Le projet fait la part trop belle à la dépénalisation et ne prône pas assez l’abstinence, selon lui. En outre, une telle libéralisation serait en désaccord avec les accords internationaux en matière de lutte contre la drogue.

«Cet échec donne un signal clair et nécessaire au monde judiciaire et politique». Selon lui, la non-entrée en matière ne crée pas de vide juridique, contrairement à une idée répandue.

Le projet ne tient pas compte non plus de la hausse du taux de THC – la substance active – dans le cannabis. «Peut-on encore dire que le produit est inoffensif alors que sa teneur en THC a explosé» et sans que des études aient été menées sur les conséquences de cette augmentation, a demandé Reto Wehrli (PDC).

La gauche désappointée

Lundi soir, le Parti socialiste (PS) ne cachait pas sa déception, soulignant, ironie du sort, que le Conseil national n’avait pas hésité, quelques heures auparavant, à lever l’interdiction de l’absinthe.

Le communiqué socialiste condamne «ce refus de la réalité qui risque de remettre en cause une politique de santé publique pragmatique et efficace». Il ajoute en outre qu’il se battra pour éviter tout démantèlement de la politique dite des quatre piliers.

Pour sa part, le Parti démocrate chrétien attribue la non-entrée en matière à l’attitude intransigeante des partisans de la légalisation. Comme il l’a déjà annoncé depuis longtemps, il va désormais déposer son initiative parlementaire, a indiqué son secrétaire général Reto Nause.

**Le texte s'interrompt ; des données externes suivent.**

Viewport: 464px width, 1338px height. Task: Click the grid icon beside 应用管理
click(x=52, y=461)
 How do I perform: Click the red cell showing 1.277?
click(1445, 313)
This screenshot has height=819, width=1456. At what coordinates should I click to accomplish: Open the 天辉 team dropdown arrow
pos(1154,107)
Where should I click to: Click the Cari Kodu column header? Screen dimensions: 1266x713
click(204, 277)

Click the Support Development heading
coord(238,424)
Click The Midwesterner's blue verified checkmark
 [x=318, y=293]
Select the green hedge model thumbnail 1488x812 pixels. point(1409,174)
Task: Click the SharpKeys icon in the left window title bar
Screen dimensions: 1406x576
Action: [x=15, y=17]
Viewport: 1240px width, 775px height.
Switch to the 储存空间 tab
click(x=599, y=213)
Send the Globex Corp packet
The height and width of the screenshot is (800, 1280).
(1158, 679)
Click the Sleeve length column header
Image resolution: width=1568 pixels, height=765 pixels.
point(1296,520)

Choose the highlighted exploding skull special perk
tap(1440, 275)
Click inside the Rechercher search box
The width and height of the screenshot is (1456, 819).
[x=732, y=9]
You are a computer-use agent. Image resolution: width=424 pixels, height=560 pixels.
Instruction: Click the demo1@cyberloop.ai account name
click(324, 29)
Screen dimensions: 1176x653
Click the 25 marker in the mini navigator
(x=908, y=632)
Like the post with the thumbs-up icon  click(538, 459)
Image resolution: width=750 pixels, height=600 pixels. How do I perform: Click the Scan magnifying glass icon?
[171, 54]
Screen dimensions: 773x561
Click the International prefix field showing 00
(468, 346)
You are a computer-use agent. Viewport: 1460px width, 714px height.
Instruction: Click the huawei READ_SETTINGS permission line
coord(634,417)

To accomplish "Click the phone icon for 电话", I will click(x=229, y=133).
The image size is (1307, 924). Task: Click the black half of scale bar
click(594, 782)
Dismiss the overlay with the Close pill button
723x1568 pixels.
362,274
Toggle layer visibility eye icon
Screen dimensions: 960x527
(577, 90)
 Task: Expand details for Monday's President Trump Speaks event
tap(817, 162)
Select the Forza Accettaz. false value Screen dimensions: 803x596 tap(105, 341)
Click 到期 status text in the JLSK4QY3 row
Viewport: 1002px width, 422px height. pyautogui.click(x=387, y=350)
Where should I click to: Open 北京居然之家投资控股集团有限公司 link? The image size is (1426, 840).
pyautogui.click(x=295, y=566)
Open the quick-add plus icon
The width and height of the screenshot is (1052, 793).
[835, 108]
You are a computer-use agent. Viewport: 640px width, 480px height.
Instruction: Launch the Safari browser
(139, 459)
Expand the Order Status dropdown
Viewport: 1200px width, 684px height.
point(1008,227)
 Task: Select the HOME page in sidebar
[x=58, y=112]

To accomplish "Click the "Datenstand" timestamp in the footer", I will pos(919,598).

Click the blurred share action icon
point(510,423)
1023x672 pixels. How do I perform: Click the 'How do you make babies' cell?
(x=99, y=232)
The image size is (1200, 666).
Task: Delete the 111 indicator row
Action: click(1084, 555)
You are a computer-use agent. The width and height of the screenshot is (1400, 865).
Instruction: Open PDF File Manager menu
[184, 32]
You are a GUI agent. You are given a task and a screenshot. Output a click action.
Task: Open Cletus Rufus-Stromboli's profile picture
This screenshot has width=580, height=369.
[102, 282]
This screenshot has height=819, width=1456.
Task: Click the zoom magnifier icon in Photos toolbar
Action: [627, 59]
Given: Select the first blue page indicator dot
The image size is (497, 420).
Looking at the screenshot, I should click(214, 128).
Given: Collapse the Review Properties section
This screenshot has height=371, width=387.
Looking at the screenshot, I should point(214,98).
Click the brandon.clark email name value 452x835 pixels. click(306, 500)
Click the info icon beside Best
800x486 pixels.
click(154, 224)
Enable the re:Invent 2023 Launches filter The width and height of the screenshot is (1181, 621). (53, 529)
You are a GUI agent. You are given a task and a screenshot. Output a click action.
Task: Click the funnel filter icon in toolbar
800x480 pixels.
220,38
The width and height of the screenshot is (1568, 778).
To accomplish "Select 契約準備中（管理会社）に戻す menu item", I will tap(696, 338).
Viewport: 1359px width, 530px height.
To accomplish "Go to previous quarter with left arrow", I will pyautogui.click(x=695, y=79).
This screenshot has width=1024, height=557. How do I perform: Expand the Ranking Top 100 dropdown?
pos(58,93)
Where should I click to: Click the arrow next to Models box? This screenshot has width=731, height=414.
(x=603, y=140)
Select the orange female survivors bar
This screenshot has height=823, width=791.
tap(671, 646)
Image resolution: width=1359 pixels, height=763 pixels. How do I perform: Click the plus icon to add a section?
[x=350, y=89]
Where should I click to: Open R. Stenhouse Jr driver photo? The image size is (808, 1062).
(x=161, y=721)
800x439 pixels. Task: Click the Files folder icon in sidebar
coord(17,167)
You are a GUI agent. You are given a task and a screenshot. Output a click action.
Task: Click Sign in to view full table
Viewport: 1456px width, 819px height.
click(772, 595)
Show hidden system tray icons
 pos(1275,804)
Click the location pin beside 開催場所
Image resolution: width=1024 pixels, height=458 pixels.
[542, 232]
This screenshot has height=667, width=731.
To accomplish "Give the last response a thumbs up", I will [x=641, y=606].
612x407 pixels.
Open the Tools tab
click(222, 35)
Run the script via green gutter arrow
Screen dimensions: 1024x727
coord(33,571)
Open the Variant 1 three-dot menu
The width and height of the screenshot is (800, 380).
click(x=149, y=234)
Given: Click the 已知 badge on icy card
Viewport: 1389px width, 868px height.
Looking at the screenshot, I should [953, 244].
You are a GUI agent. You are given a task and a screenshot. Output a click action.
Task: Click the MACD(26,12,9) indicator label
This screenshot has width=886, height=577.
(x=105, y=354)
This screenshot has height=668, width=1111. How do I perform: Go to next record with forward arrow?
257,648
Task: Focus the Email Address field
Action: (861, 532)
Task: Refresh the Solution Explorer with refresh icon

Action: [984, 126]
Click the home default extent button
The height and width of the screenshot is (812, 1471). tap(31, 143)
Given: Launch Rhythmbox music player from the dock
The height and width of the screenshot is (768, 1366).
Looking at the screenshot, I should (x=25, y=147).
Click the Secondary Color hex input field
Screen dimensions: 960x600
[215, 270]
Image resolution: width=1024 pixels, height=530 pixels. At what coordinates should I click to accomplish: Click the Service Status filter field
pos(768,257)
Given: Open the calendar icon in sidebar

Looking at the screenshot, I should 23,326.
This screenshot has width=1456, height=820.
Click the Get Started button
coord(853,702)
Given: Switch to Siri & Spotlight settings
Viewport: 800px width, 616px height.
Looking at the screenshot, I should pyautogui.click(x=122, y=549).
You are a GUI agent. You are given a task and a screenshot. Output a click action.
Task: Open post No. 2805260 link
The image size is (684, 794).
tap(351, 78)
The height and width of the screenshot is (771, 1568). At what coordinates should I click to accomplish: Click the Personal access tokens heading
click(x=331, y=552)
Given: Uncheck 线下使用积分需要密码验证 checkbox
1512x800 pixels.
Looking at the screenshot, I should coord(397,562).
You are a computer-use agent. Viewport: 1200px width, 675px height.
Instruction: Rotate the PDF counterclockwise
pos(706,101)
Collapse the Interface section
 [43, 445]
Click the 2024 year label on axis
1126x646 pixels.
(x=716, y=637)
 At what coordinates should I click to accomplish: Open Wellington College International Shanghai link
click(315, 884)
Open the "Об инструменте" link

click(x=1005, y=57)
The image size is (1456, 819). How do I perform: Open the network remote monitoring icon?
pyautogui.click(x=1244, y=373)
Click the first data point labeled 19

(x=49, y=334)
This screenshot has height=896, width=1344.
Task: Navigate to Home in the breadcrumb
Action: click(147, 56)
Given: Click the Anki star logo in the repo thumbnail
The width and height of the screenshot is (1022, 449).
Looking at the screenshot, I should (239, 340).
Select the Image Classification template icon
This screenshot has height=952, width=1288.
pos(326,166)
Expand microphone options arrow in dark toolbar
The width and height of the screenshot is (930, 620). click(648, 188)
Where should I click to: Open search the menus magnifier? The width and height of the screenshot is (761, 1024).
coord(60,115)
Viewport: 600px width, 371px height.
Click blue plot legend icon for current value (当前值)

Celle-ci propose de relancer la révision de la loi sur le principe des quatre piliers tout en punissant la consommation de cannabis par de simples amendes. «Nous sommes convaincus qu’il faut des réformes, mais qu’il faut aussi mieux tenir compte de la protection de la jeunesse», a-t-il précisé.

La plupart des points contenus dans le projet du gouvernement (Conseil fédéral) devraient donc revenir sur le tapis rapidement.

De leur côté, les Verts, favorables au projet, ont également promis de demander l’ancrage dans la loi de la politique des quatre piliers en matière de drogue.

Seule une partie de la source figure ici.